-- Provided passage --
☆ ☆ ☆ ☆ ☆
Academic Excellence

by Dr. Donna Singleton

The Honors Program and Honor Society offer different values to students who wants to maximize their education.

Students are sometimes puzzled when they hear about RACC’s Honors Program and RACC’s Honor Society. Because both entities offer “competitive edge” opportunities for RACC students, they need to differentiate between the two—and take advantage of both. Although many students are involved in both the Honors Program and Phi Theta Kappa, these are two completely separate items.

The Honors Program offers an enriched experience through credit courses taken at RACC and special events while the Phi Theta Kappa Honor Society offers membership in an organization at the local, regional, and international level, but is separate from their academic coursework—except that excellent academic standing is required.

Honors Program

The primary goal of the Reading Area Community College Honors Program is to enrich the educational experience of academically talented, intellectually curious students through specialized courses and other learning opportunities. A variety of Honors courses are available; some are Honors versions of general education courses while others are devoted to special topics.

New students can take Honors courses by appropriate placement test scores, by ranking in high school graduation, or by SAT scores. Current students are eligible if they have a 3.25 GPA with at least eight college-level credits or by special recommendation for a particular course. Students do not need to be invited to take Honors courses. They just need to register for a course and complete an application form.
☆ ☆ ☆ ☆ ☆
-- Dataset section --
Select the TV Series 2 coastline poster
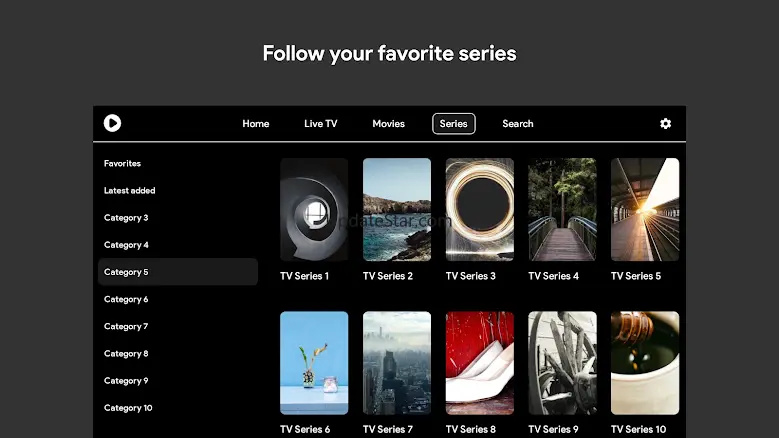 (x=397, y=210)
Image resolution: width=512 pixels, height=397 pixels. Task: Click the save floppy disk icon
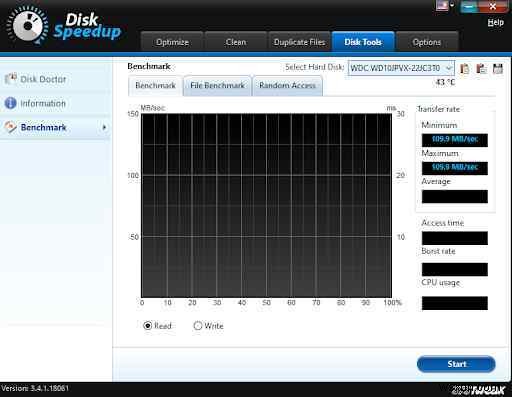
☆ ☆ ☆ ☆ ☆
-- Tasks to perform --
1. In the honors article, what GPA must current students have to be eligible for Honors courses?
2. For each statement, say whether the honors article agrees, and quote the deciding words: (a) Students must be invited to take Honors courses. (b) Phi Theta Kappa offers membership at the local, regional, and international level. (c) Some Honors courses are devoted to special topics.
3. From the honors article, pull out the passage starting at "The Honors Program and Honor" and ending at "completely separate items.".
The listing comes from a different source than the honors article.

-- The results --
1. Current students need a 3.25 GPA, with at least eight college-level credits.

2.
(a) No: "Students do not need to be invited to take Honors courses."
(b) Yes: "offers membership in an organization at the local, regional, and international level"
(c) Yes: "others are devoted to special topics."

3.
The Honors Program and Honor Society offer different values to students who wants to maximize their education.

Students are sometimes puzzled when they hear about RACC’s Honors Program and RACC’s Honor Society. Because both entities offer “competitive edge” opportunities for RACC students, they need to differentiate between the two—and take advantage of both. Although many students are involved in both the Honors Program and Phi Theta Kappa, these are two completely separate items.